Chinese authorities have taken a tough tone, criticizing what they called meddling and demanding an apology for the way U.S. diplomats handled Chen Guangcheng’s incidents.
Under a moonless sky, Chen escaped his heavily guarded home. He scaled a high wall and fled in the darkness from the village where he had been confined for the past year and a half. From there, he traveled nearly 640 kilometers to Beijing, then took a flight into the U.S. diplomatic protection on April 22.
Blinded at an early age by a fever, Chen taught himself law and began attempting to translate the rights that exist only on paper into reality.
Unfortunately, he had been put in jail for exposing forced abortions and sterilizations under China’s one-child policy.
In a string of interviews, Chen said he now wants to leave China as soon as possible. “My fervent hope is that it would be possible for me and my family to leave for the U.S.” He continued explaining, “I feel unsafe. My rights and safety cannot be assured here. Basically, I am very worried.”
With him at the hospital for his leg fractured during escape, his family backed his decision to reach the U.S. “When I was inside the U.S. embassy, I didn’t have my family, so I didn’t understand some things. After I was able to meet them, my idea changed.”
Chen also told The Associated Press that friends of his who had tried to visit him have been beaten, his wife had been threatened with death, and U.S. officials had been prevented from seeing him in person. He feels abandoned and his fate now is in the hand of the Chinese government.

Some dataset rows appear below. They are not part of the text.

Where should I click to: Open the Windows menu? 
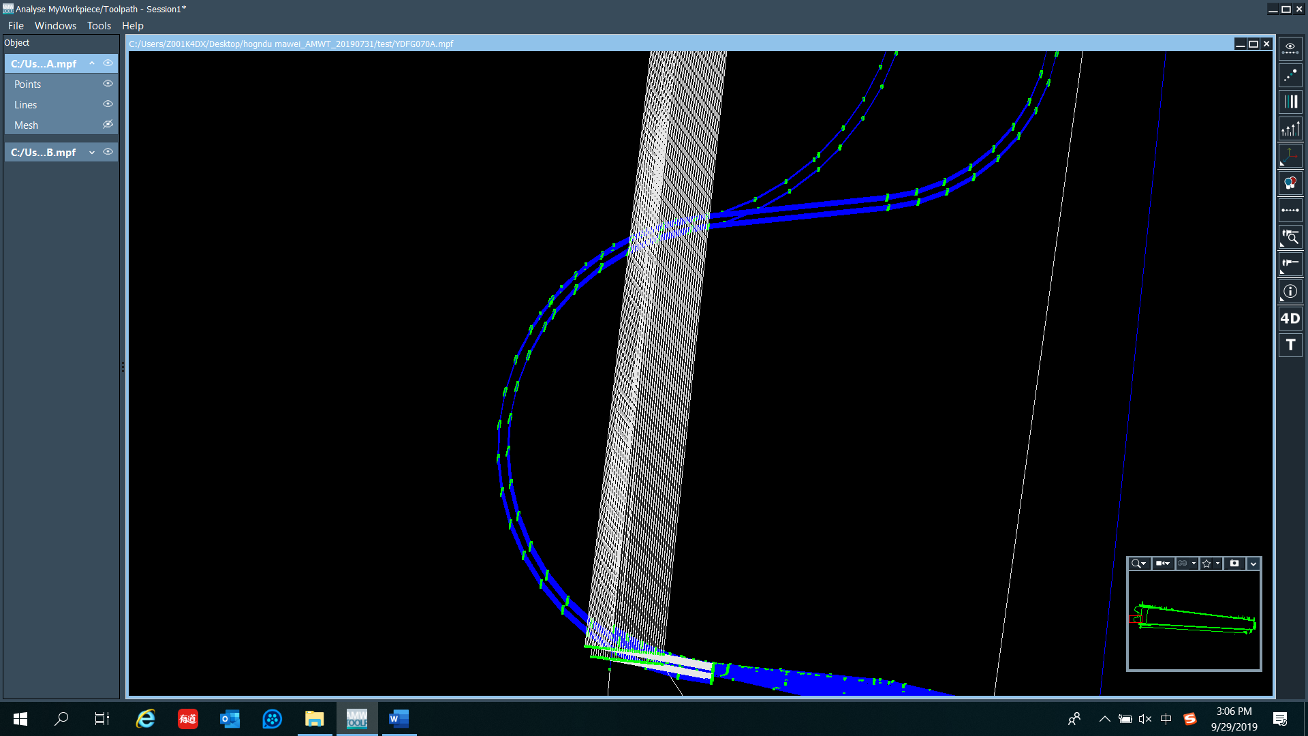pos(55,26)
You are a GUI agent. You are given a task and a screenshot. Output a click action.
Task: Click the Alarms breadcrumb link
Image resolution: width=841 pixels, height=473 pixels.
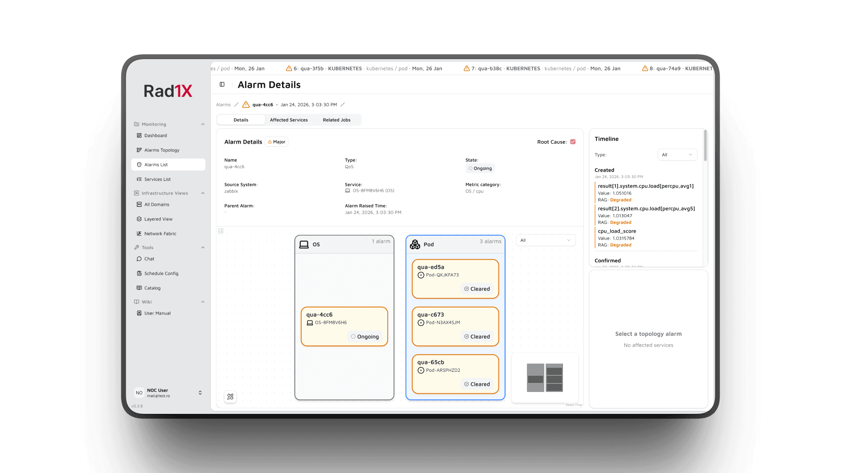[223, 105]
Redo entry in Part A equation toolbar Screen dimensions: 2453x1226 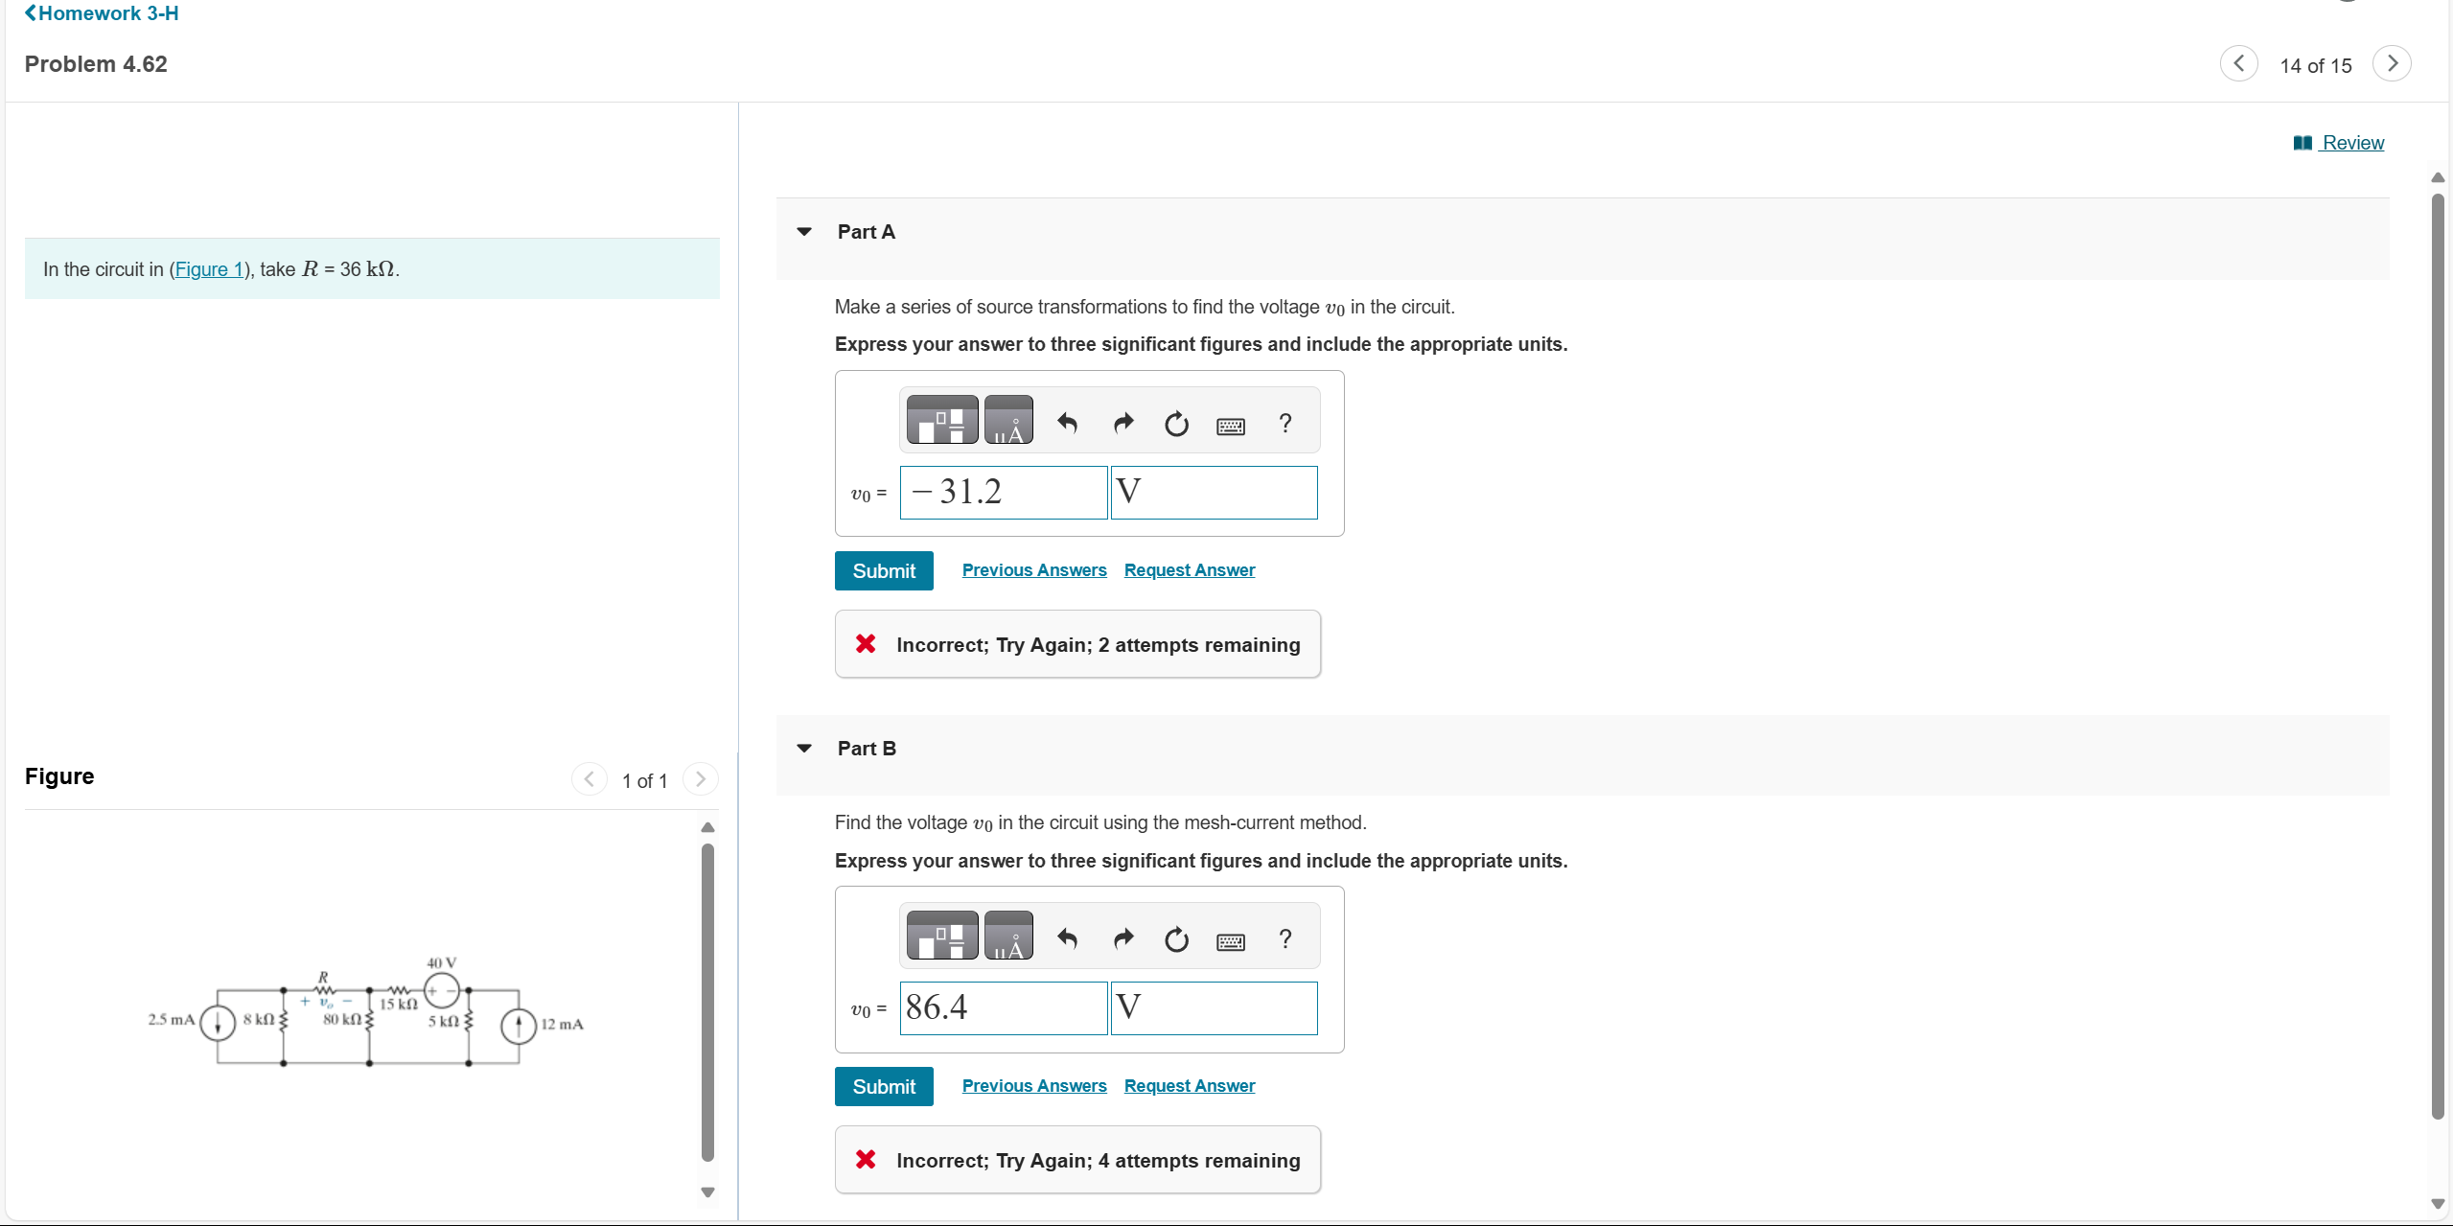(x=1122, y=422)
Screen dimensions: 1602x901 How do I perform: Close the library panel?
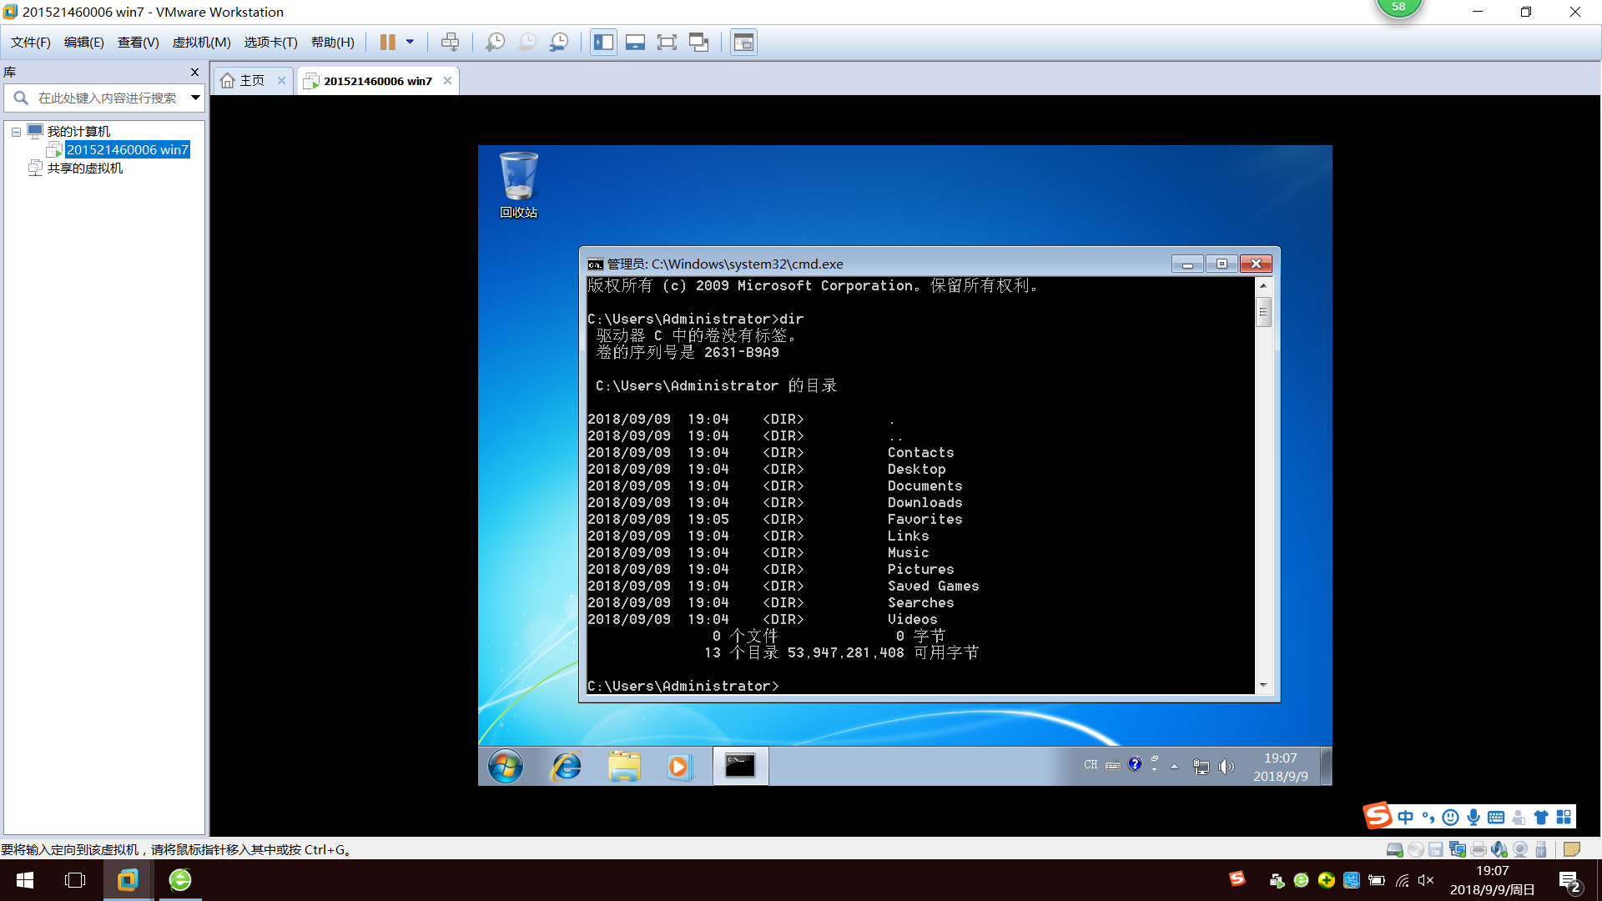(194, 73)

But, “progress has been made to help him,” Secretary of State Hillary Clinton told reporters in Beijing, then saying she was encouraged by China’s suggestions that Chen might be allowed to go abroad. Victoria Nuland, State Department spokeswoman, also told Reuters that Chen had been offered a fellowship from an American university, where he could be accompanied by his wife and two children.
Clinton agreed not to offer the 40-year-old lawyer asylum, which would have caused a major embarrassment for China. In return, China agreed to let him go to the U.S. as a visiting Chinese student. It was a clear sign that China and the U.S. have reached a deal, no matter who makes concession for reconciliation.
As long as humanity exists, human issues would be there. In Chen’s case, if the barefoot lawyer is allowed to go overseas for studying, it would be the ultimate solution Chen wanted, the win-win policy China promoted, and the human rights America required.
Up to now, China still keeps quiet on Wang Lijun’s bid for refuge at the U.S. consulate in Chengdu last February.